Entre em nosso grupo

2

WhatsApp Semana On

21/06/2026 - Desde 2009 informando com qualidade

Nos apoie:

Chave PIX:

19.485.790/0001-70

QR Code para doação

Mato Grosso do Sul

Rota da Celulose: concessão garante segurança viária e inovações a MS

Nova ferrovia projeta segurança, economia e integração

Publicado em 08/02/2026 11:16 - Semana On

Divulgação Gov MS

Clique aqui e contribua para um jornalismo livre e financiado pelos seus próprios leitores.

Foi firmado na sexta-feira (6) o contrato de concessão da Rota da Celulose entre o Governo do Estado e a empresa XP Infra líder do consórcio Caminhos da Celulose, durante cerimônia oficial de lançamento da pedra fundamental da Ferrovia do Projeto Sucuruí, em Inocência.

SIGA A SEMANA ON NO YOUTUBE, INSTAGRAMFACEBOOK E WHATSAPP

O contrato estipula melhorias e ampliação da capacidade de trechos que integram a Rota da Celulose: as rodovias estaduais MS-040, MS-338, MS-395 e as federais BR-262 e BR-267.

Serão investidos R$ 10,1 bilhões em obras e manutenção, sendo R$ 6,9 bilhões em despesas de capital e R$3,2 bilhões em custos operacionais.
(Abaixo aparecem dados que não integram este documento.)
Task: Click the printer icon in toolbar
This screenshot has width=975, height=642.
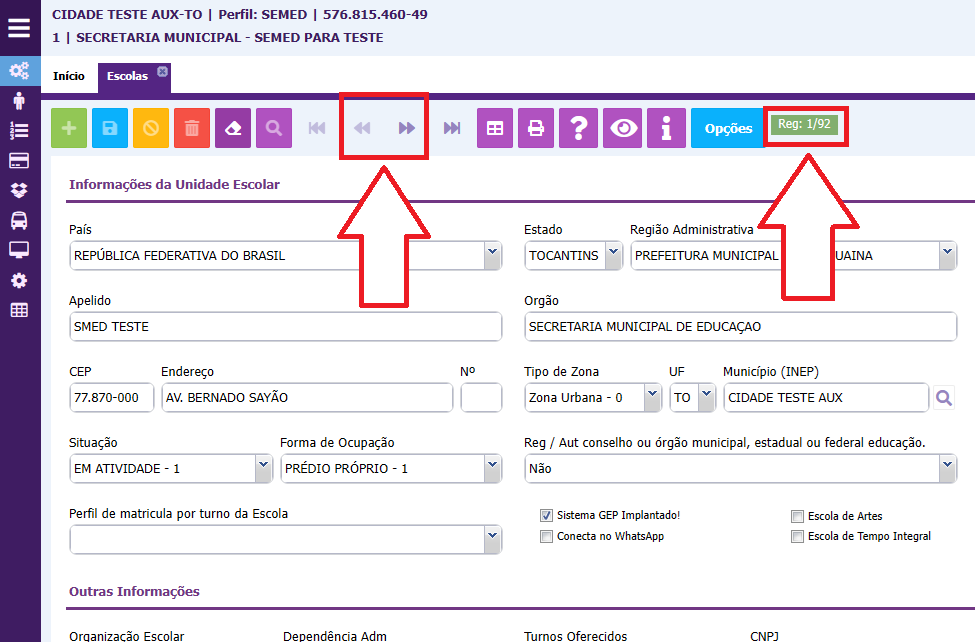Action: pos(536,128)
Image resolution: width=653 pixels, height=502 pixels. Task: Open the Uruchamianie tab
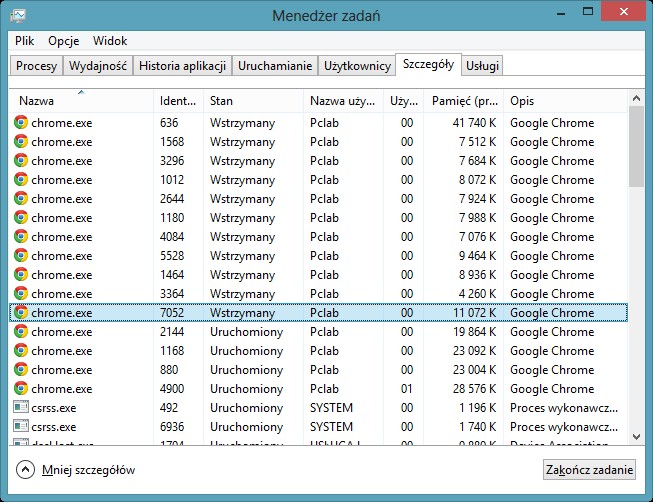[275, 66]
Modelada pelo Escritório de Parcerias Estratégicas, a concessão prevê recuperação, operação, manutenção, conservação, implantação de melhorias e ampliação da capacidade do sistema rodoviário ao longo dos próximos 30 anos.

O contrato prevê diversas obras de melhorias, entre elas 115 km de duplicações, 457 km de acostamentos, 245 km de terceiras faixas, 12 km de marginais, 38 km de contornos urbanos, 62 dispositivos em nível, 4 em desnível, 25 acessos, 22 passagens de fauna, 20 alargamentos de pontes e 3.780 m² de novas infraestruturas, como pontes, viadutos e passarelas; A Rota da Celulose contará ainda com 100% de acostamento em todo o sistema rodoviário.

Dentre as inovações tecnológicas contratuais estão os pórticos de cobrança de pedágio automático (Free-Flow), a pesagem eletrônica dinâmica (HS-WIN), instalação de no mínimo 484 câmeras de reconhecimento óptico de caracteres (OCRs) e sistemas de comunicação com os usuários.

Obras iniciais e cobrança de pedágio

Após a assinatura do contrato, a empresa tem 12 meses para cumprir todas as obras iniciais antes de começar a cobrança do pedágio. As obras iniciais que precisam ser atendidas são para conservação rodoviária do pavimento, como flechas, trincas; sinalização horizontal e vertical para proteção e segurança, recuperação de pontes e viadutos, drenagem, pleno funcionamento de bueiros, valetas, meio-fio, estruturas de contenção, substituição de postes, iluminárias, limpeza e retirada de entulhos de canteiros centrais e de toda faixa de domínio e conservação das edificações existentes.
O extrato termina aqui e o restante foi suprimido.